Saturday, 20 November 2010

The CERN breakthrough and the riddle of antimatter


The Big Bang should have produced equal amounts of matter and antimatter. Image courtesy of NASA.




Joel Kontinen

Researchers at the European Nuclear Research Centre (CERN) in Geneva, Switzerland, say they have succeeded in trapping antimatter for a sixth of a second. Although that does not sound like an aeon, in the world of captured anti-hydrogen atoms, it is a longish time.

The scarcity of antimatter is a problem for naturalistic views of cosmology.

According to the current understanding of physics, the big bang should have produced equal amounts of matter and antimatter. However, the universe that we know could not have come about since matter and antimatter would have annihilated each other”, says Paula Eerola, professor of particle physics at the University of Helsinki, Finland.

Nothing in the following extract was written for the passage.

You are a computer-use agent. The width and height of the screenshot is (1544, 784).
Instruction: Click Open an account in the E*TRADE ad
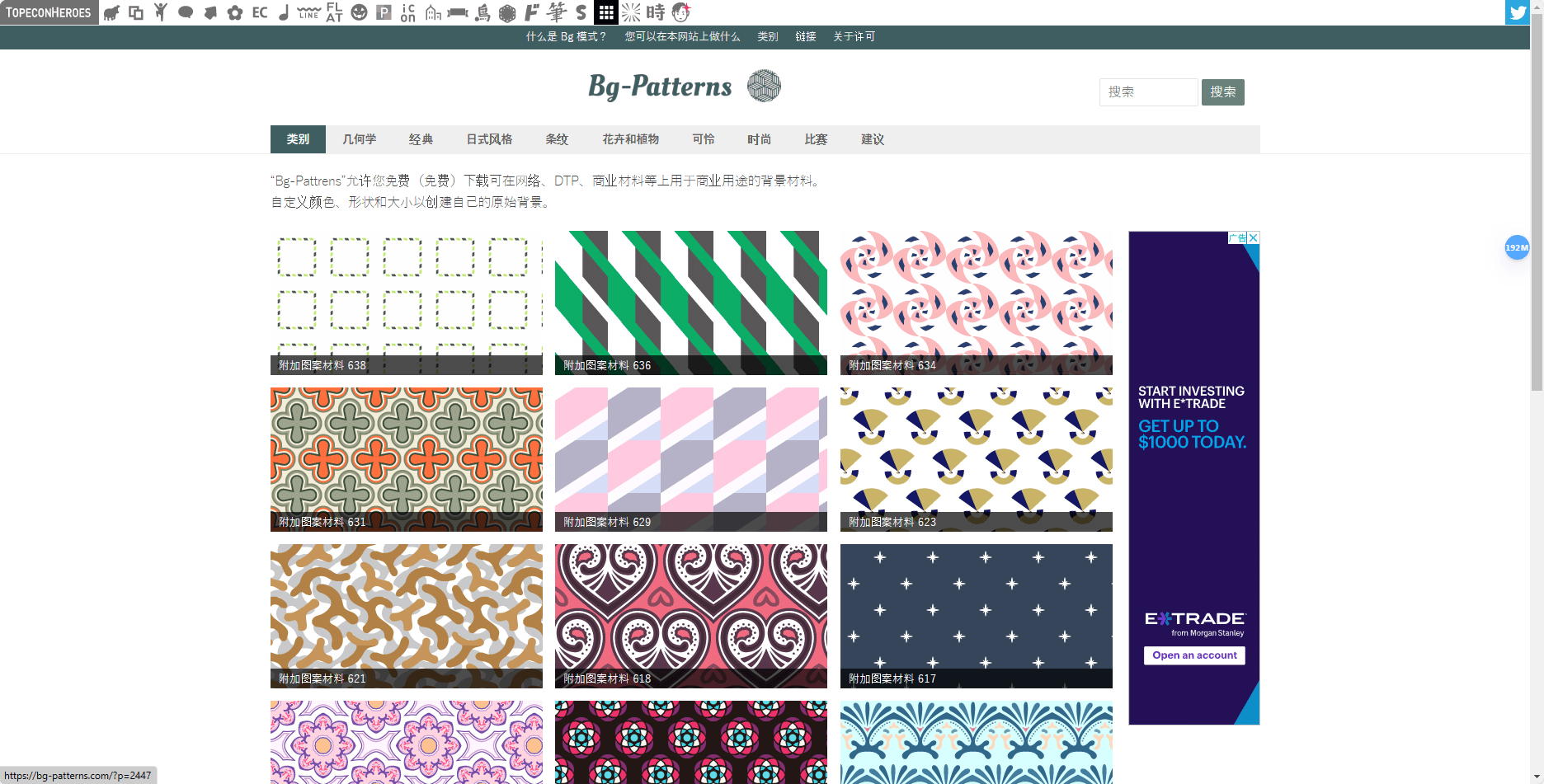[x=1193, y=655]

The big bang has other serious problems as well, for instance the assumed inflation at the beginning that lacks any empirical evidence and defies the laws of physics to boot. In addition, early galaxies grew too fast for the big bang.

Astronomers have often had to prop up the big bang with auxiliary assumptions. In a sense, the big bang with its hard-to-believe additions resembles Hinduism - and can hardly be kept neat with the help of Occam’s razor.

Why is there something instead of nothing? is a question to which naturalistic origins models do not have an answer. The fine tuning of the cosmos has in any case prevented the universe from exploding into pieces at the very beginning.

Sources:

Antimatter captured by CERN scientists in dramatic physics breakthrough. The Telegraph. 19 November 2010.

Tutkijat vangitsivat antimateriaa. Aamulehti. 19 November 2010, A18.